══ SELECTED EXCERPT ══

It’s true confession time. I must admit that I was looking forward to seeing Let Me In, not because I thought it was going to be a great film, but rather the opposite. I fully expected to hate it. Not only did I expect to hate it; I wanted to hate it. I wanted to hate and find fault in it and barf all over it on my blog, so the three people reading it would say to themselves, “Wow! That Captain Midnight sure ripped Let Me In a new one. I guess we’ll just go see Inception –again.” And maybe they’d tell a few friends that some jerkwad blogger that they read on the internet totally pissed on Let Me In, and maybe they’d tell a few friends and so on; until people treated the movie like it was a leper or a plague carrying rat or even better, M. Night Shyamalan’s The Last Airbender. Yeah, I wanted just exactly that to happen.
You see, Let Me In is an American remake of a Swedish film called Let the Right One In, a movie that Captain Midnight loves like it was his own baby, which came out, ooooh, waaaaaaaaaaay back . . . about twenty months ago or so. Let the Right One In is a great film (Yes, it is, Frank!). I’ve reviewed it here, on this very site. Here. Go read about it. I’ll wait.
(The Girl From Ipanema plays softly in the background while Captain Midnight takes an emery board to his nails)
Okay! You’re back. So you can see why I’m a little pissed. The only thing wrong with Let the Right One In is that Americans are functionally illiterate. They won’t go see a movie with subtitles unless it features Brad Pitt scalping Nazis and those are the artsy American film fans – the sort of people that call movies “flicks.”
So I was all set to rip into Let Me In, a movie I felt didn’t need to be made, a movie whose entire existence is owed to fact most Americans movie goers are intellectual slugs. I am both happy and sad to report that Let Me In does not suck. I’m sad because I can’t spit all over it, but glad because I don’t have to spit all over it.
Matt Reeves, the writer/director behind Let Me In clearly respects the source material, both the book and the original film. He didn’t “re-imagine*” Let the Right One In, so much as translate it for a North American audience. This is not to say that Reeves simply made a shot for shot re-make in English. He definitely re-wrote the screenplay, adding scenes here and deleting them there, tweeking this and that to make the story and the characters more identifiable to an American audience. As the story progresses, the distant and enigmatic Abby becomes more warm and girly; the creepy Owen becomes less and less like a embryonic serial killer. At first this annoyed me– big time. After having a chance to reflect on it, the changes really only take place within the confines of the relationship between Abby and Owen. To everyone on the outside of that relationship, Abby still seems cold and detached and Owen still seems like a creep. Still I’d rather the characters stayed true to who they are rather have them softened even if I could find a way to rationalize it.
Other changes are more like cake frosting, superficial and colorful with most of it on the corner peices. To pin the story in time, 1983, Reeves added pop music of the era, a Ms Pac Man machine, and Ronald Reagan on TVs in the background and people wearing shorts with their tube socks pulled up as high as they will go. My favorite of the little touches that Reeves included was that every meal Ower’s mother fixes is macaroni and cheese from a box. Nothing says, “You’re in tough financial straights” like macaroni and cheese from a box several nights a week.

═══
══ LISTING ══

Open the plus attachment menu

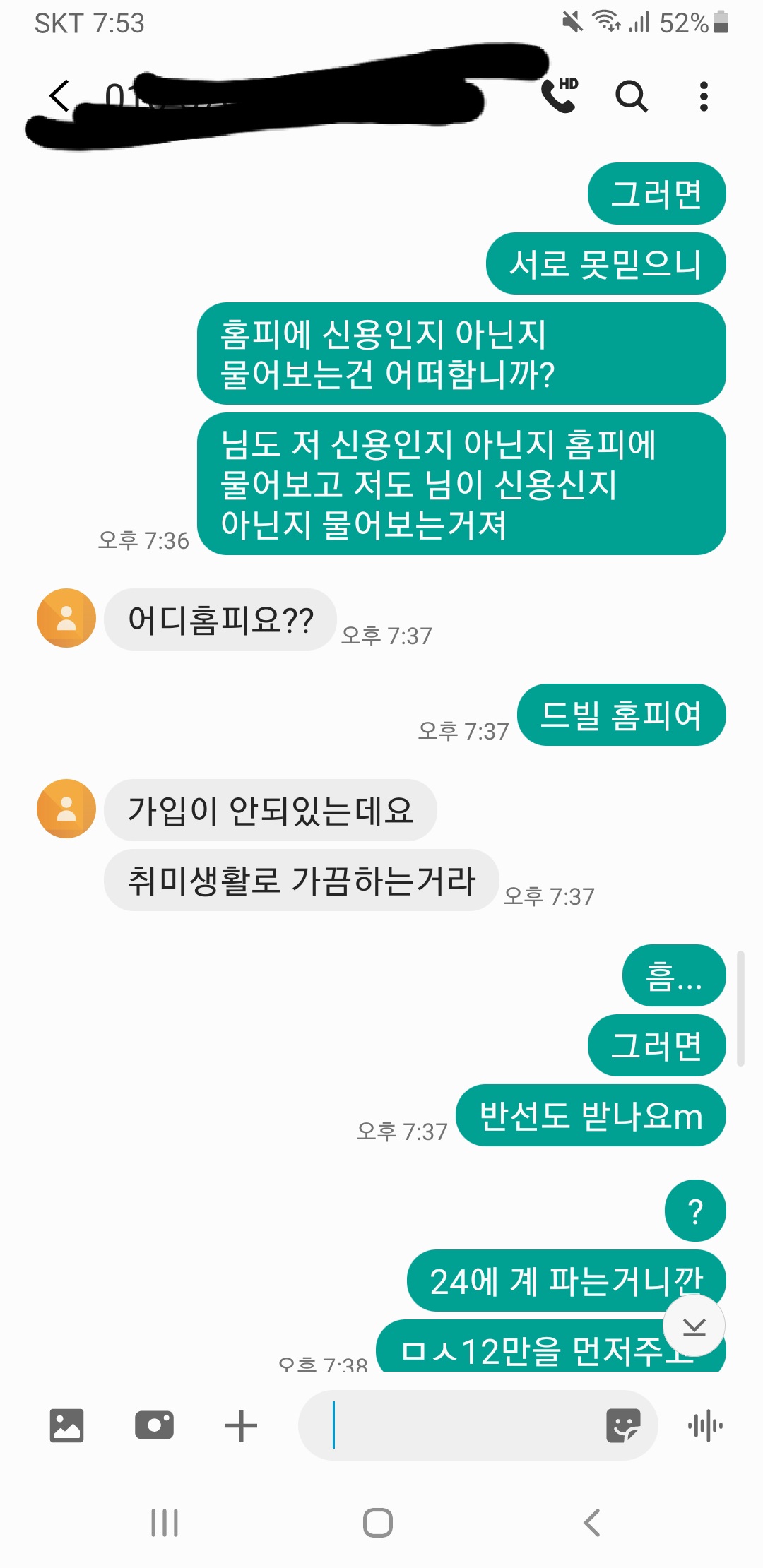click(241, 1425)
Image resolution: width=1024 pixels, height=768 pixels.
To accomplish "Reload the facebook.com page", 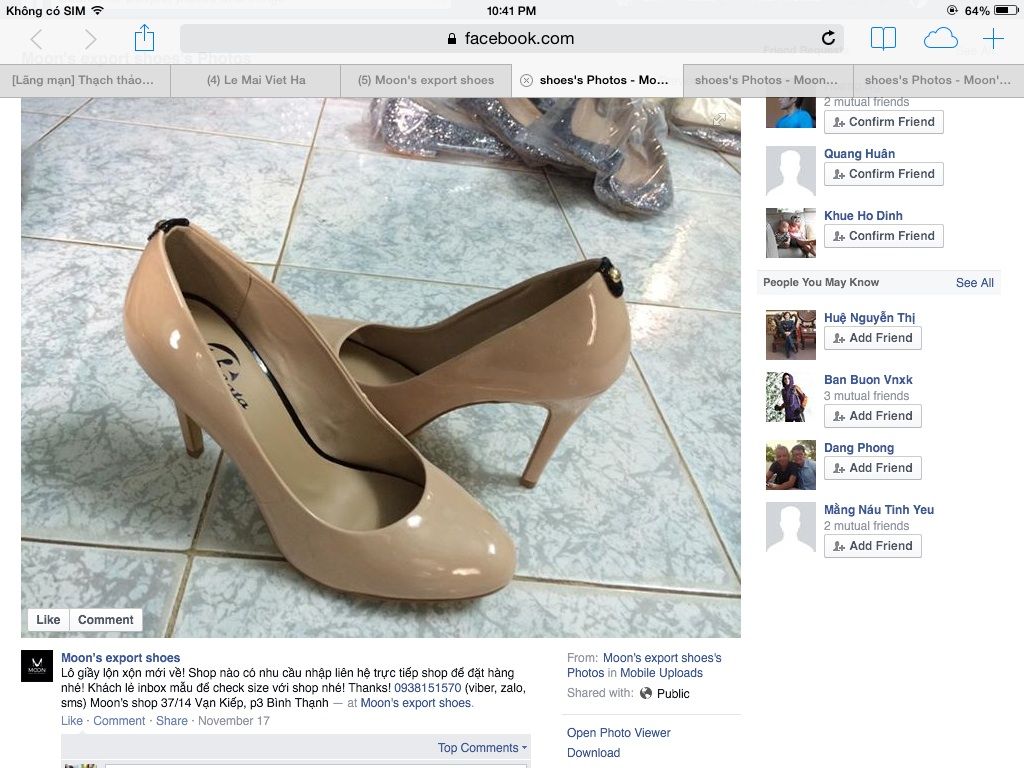I will click(x=827, y=39).
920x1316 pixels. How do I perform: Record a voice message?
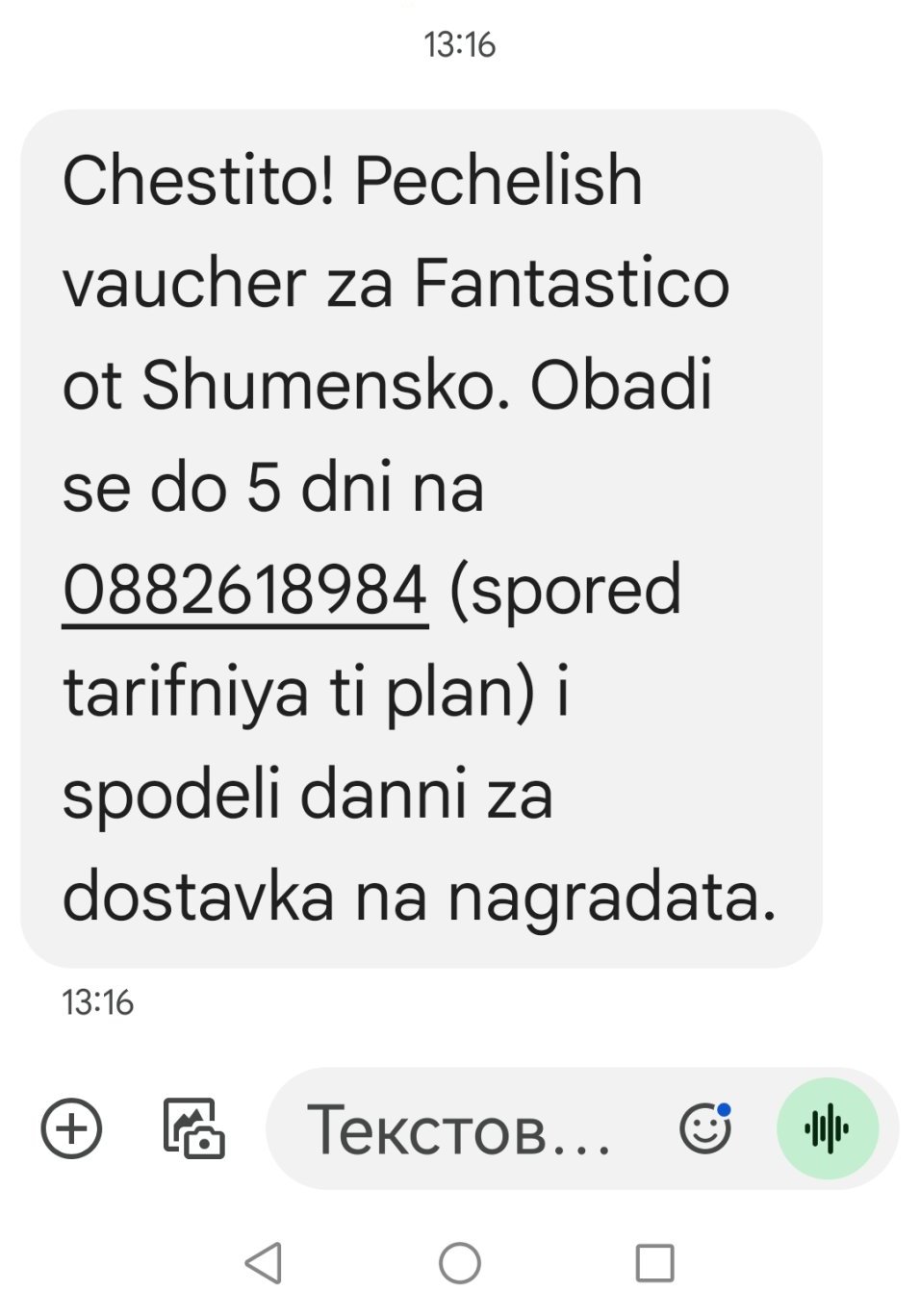click(x=827, y=1128)
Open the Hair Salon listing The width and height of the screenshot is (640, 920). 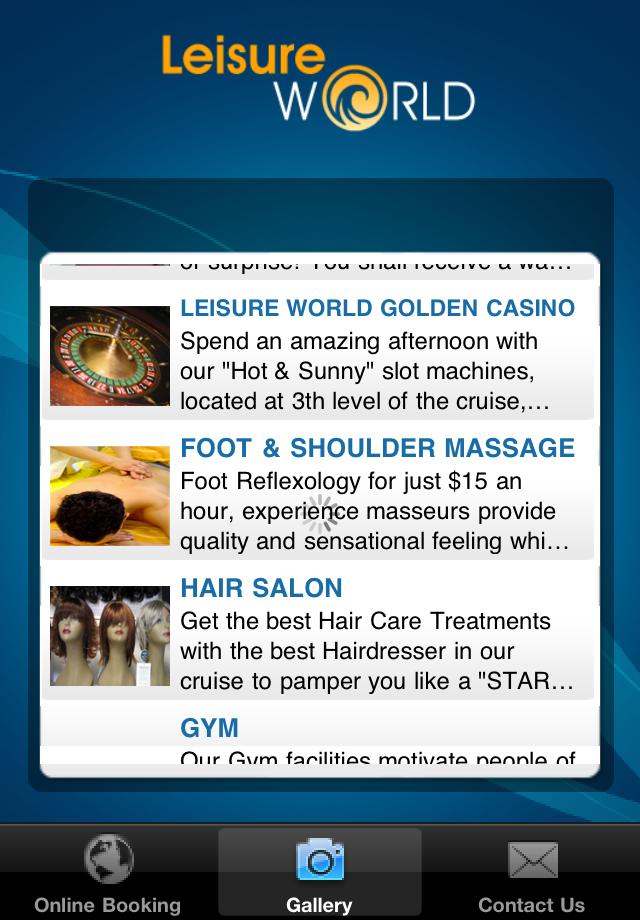tap(320, 634)
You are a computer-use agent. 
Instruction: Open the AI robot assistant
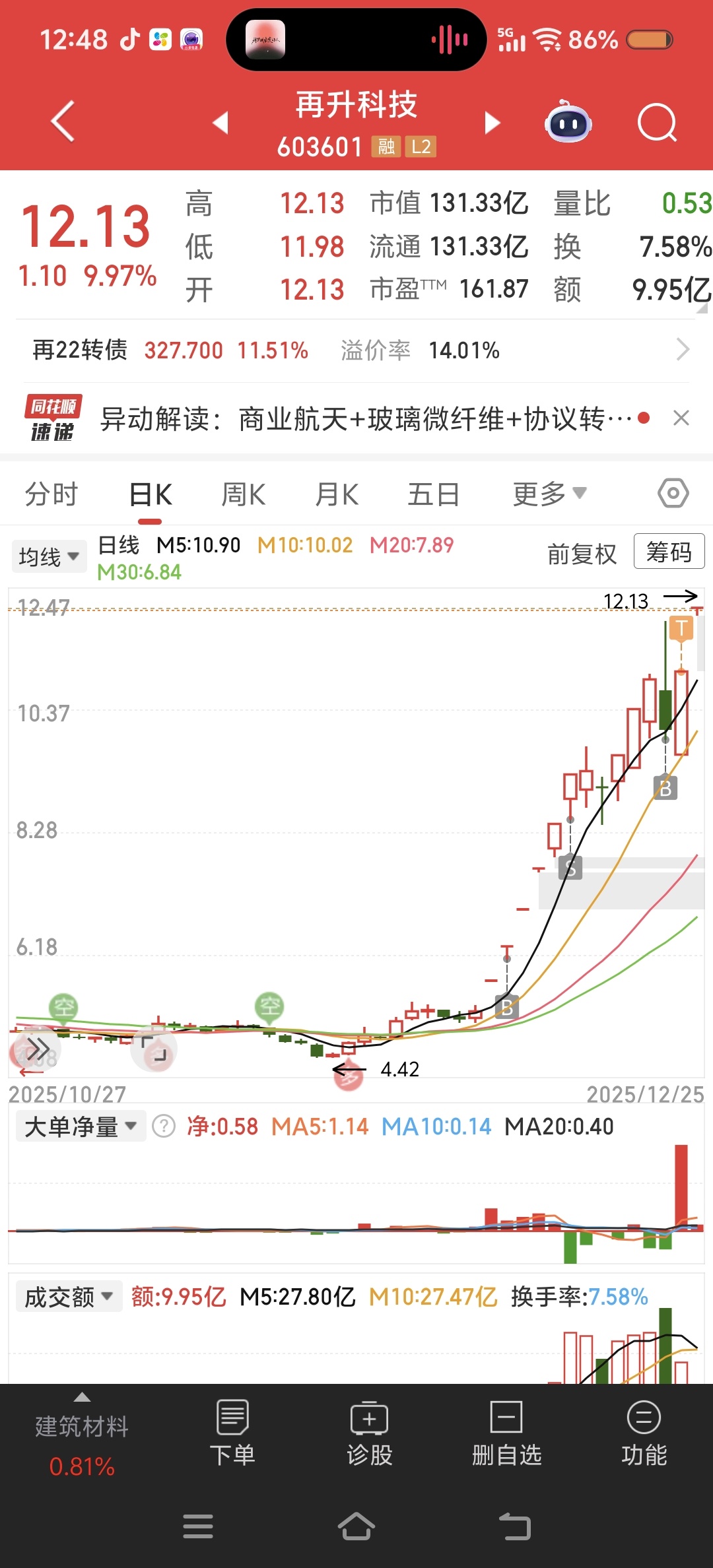tap(568, 123)
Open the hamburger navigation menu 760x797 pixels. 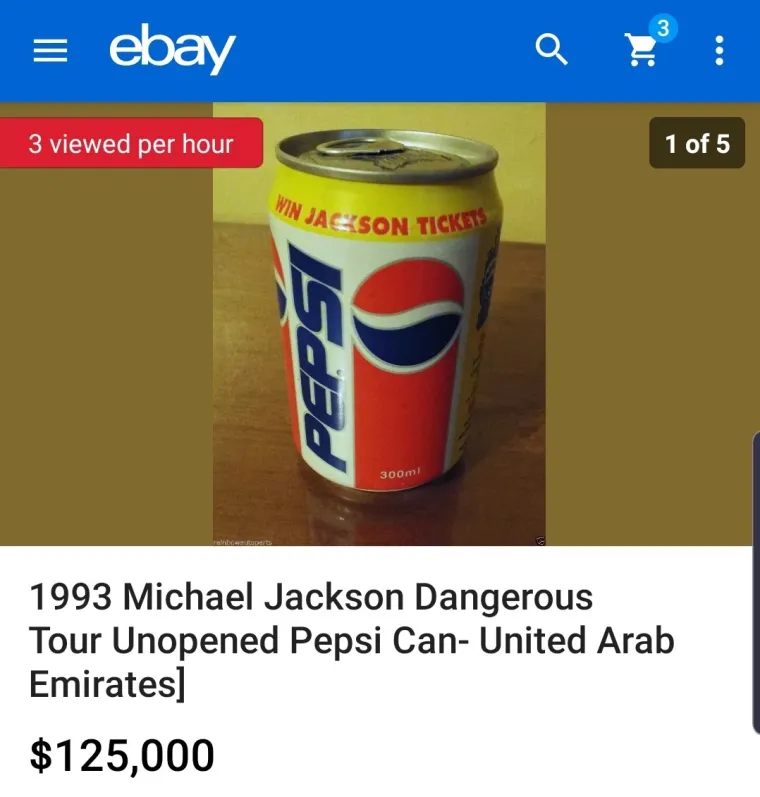point(49,52)
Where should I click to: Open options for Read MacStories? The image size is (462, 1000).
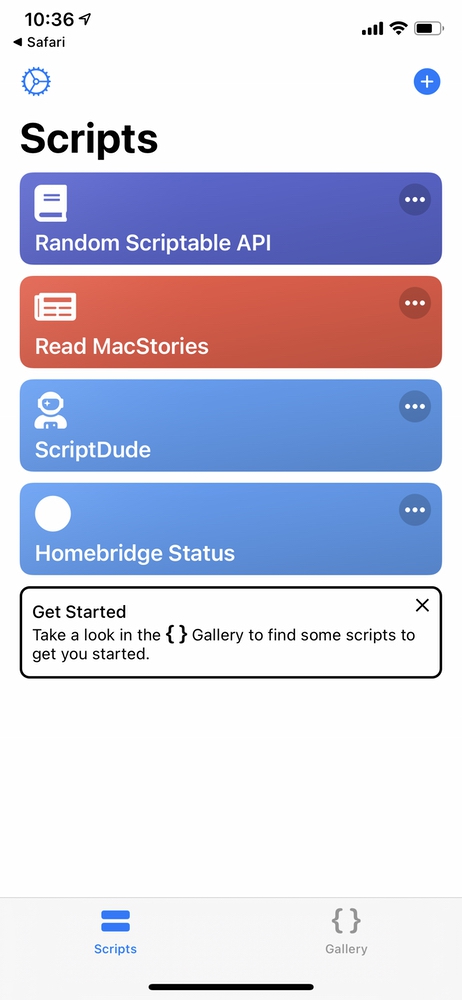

═══

* EXERCISE PROMPT: Decide whether each statement agrees with the review of Let Me In, answering yes or no and quoting the words that settle it: (a) Let Me In is an American remake of a Swedish film. (b) The reviewer reports that Let Me In sucks. (c) The story is pinned in time to 1983. Rely on the review alone.

* CORRECT RESPONSE:
(a) Yes: "Let Me In is an American remake of a Swedish film called Let the Right One In"
(b) No: "I am both happy and sad to report that Let Me In does not suck."
(c) Yes: "To pin the story in time, 1983"